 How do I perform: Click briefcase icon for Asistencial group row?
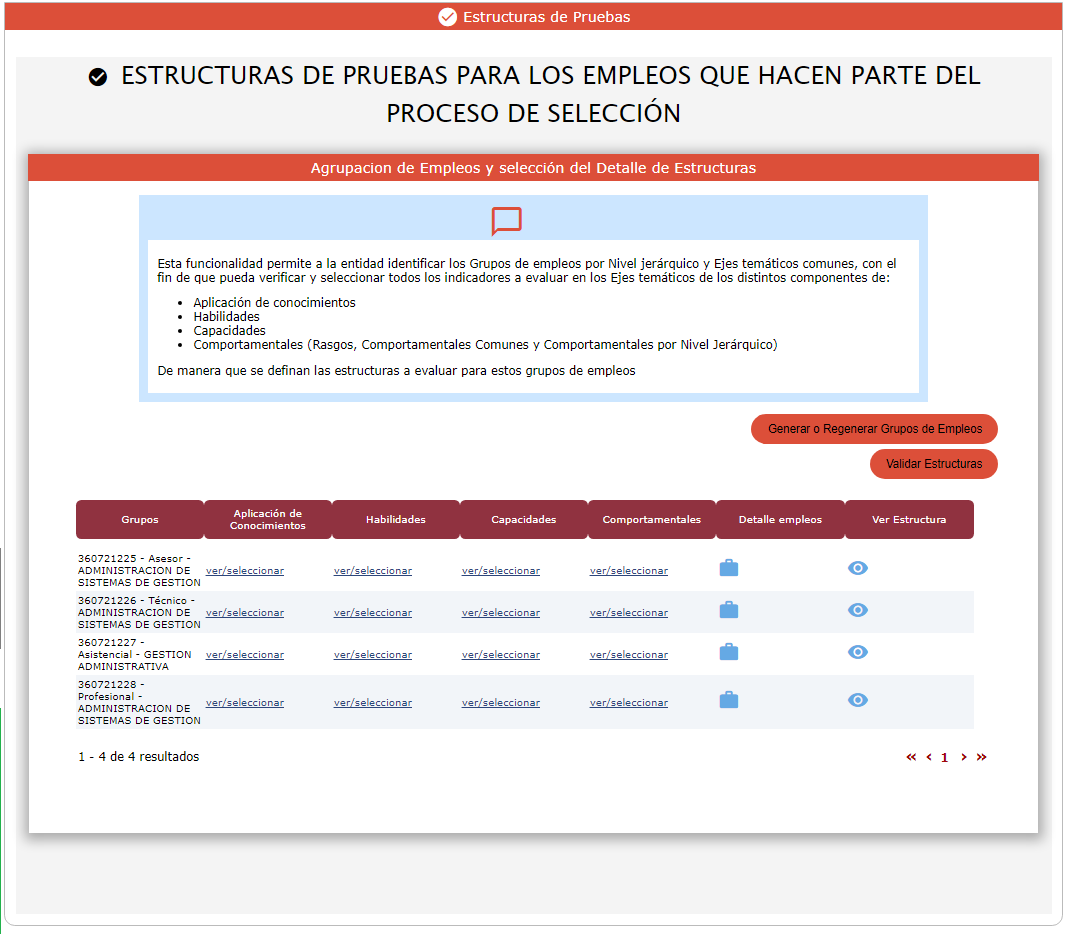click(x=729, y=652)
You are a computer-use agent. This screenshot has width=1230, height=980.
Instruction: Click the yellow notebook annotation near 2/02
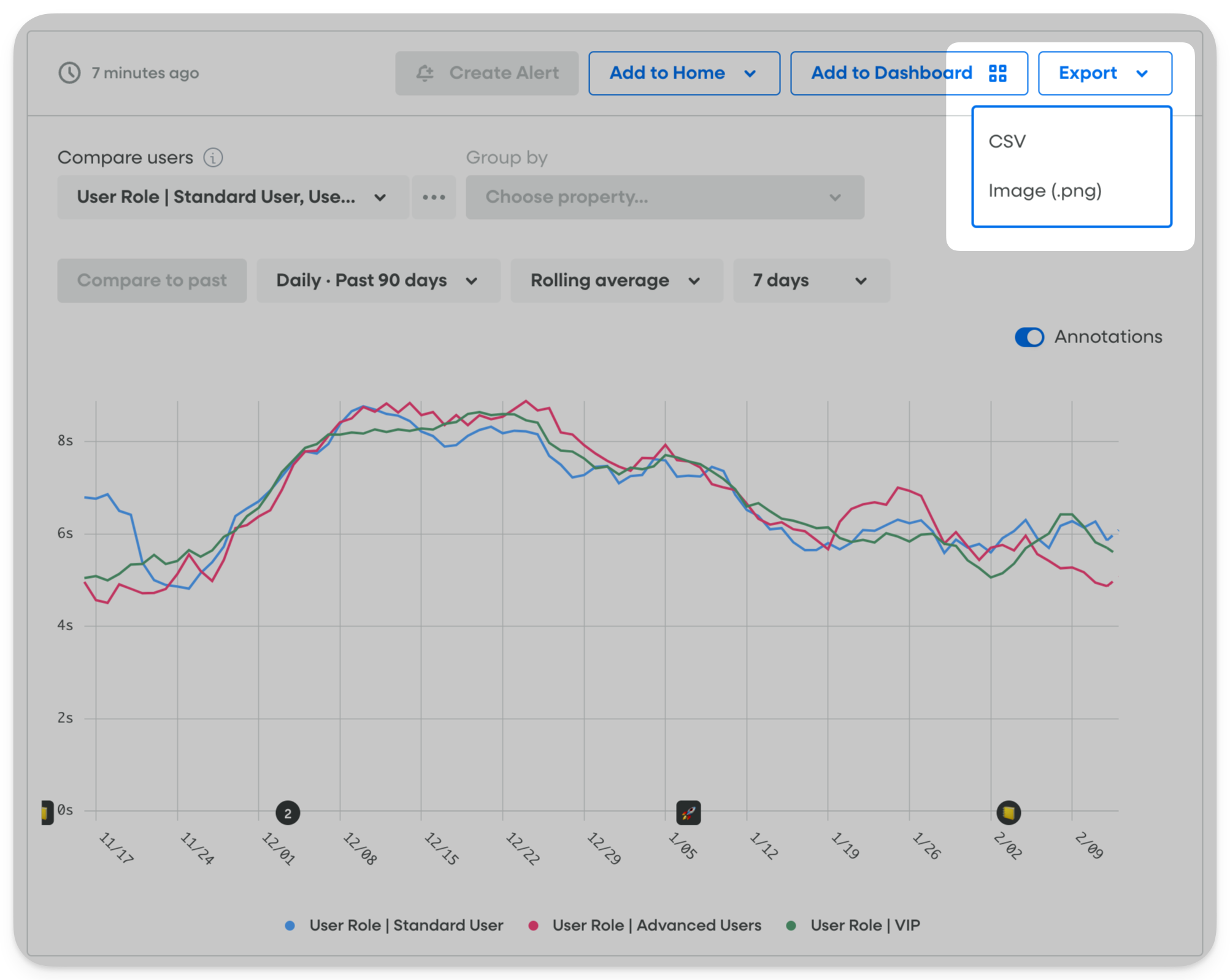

§

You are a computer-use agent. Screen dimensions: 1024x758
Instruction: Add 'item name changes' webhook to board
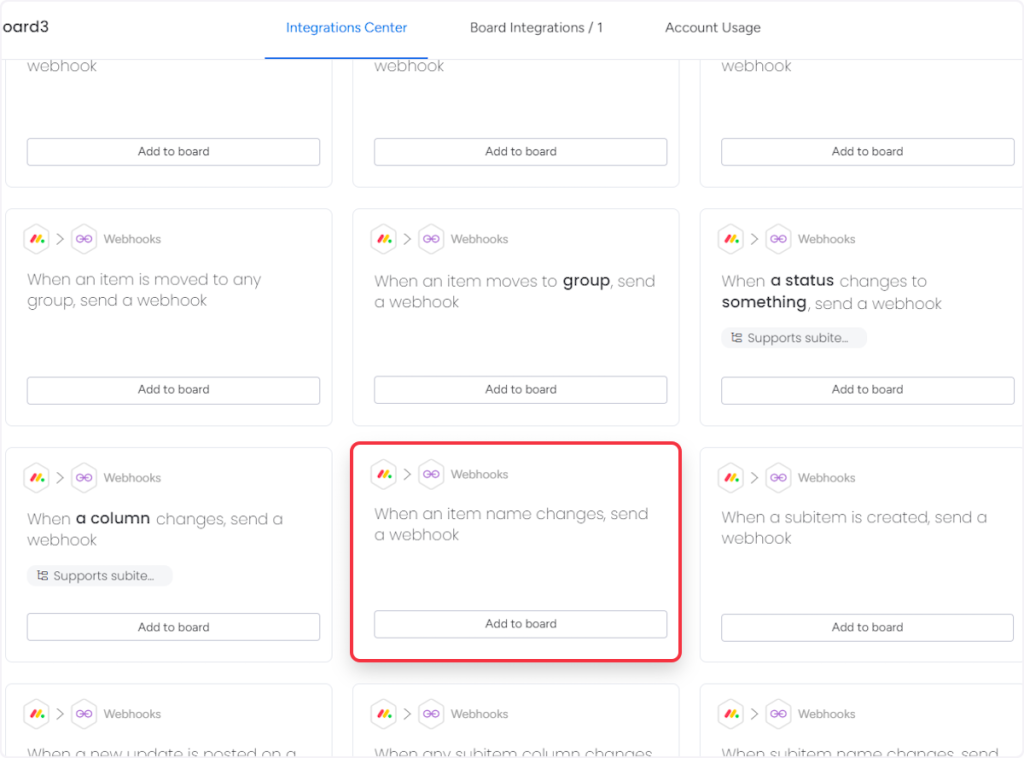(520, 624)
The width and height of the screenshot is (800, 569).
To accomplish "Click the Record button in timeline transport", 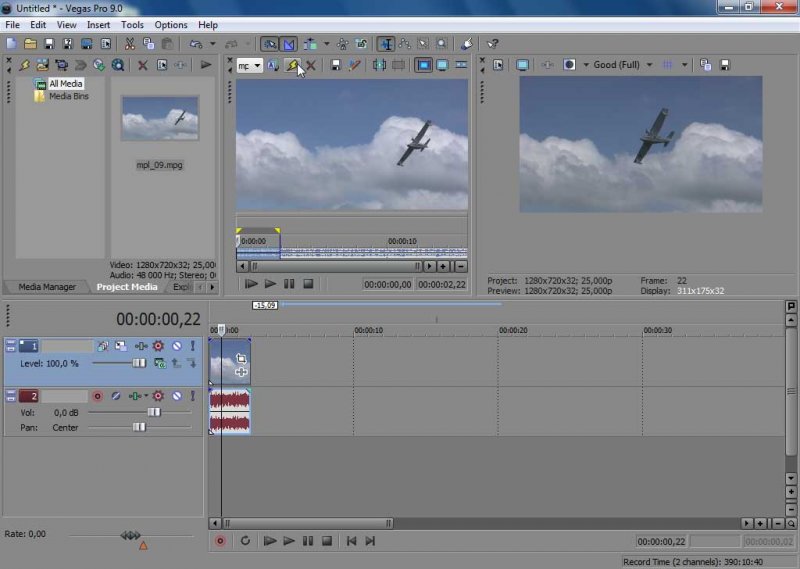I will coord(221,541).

§

> _WHAT THIS TASK INVOLVES_
Update the entries in the stretch from the line containing "How do I perform: Click" through the line containing "Instruction: Click the" by replacing "yellow" with "green" and keeping everything else unchanged. Leave the pictures out of your answer.

> _FINISHED TASK_
 How do I perform: Click briefcase icon for Asistencial group row?
click(x=729, y=652)
You are a computer-use agent. This screenshot has width=1230, height=980.
Instruction: Click the green notebook annotation near 2/02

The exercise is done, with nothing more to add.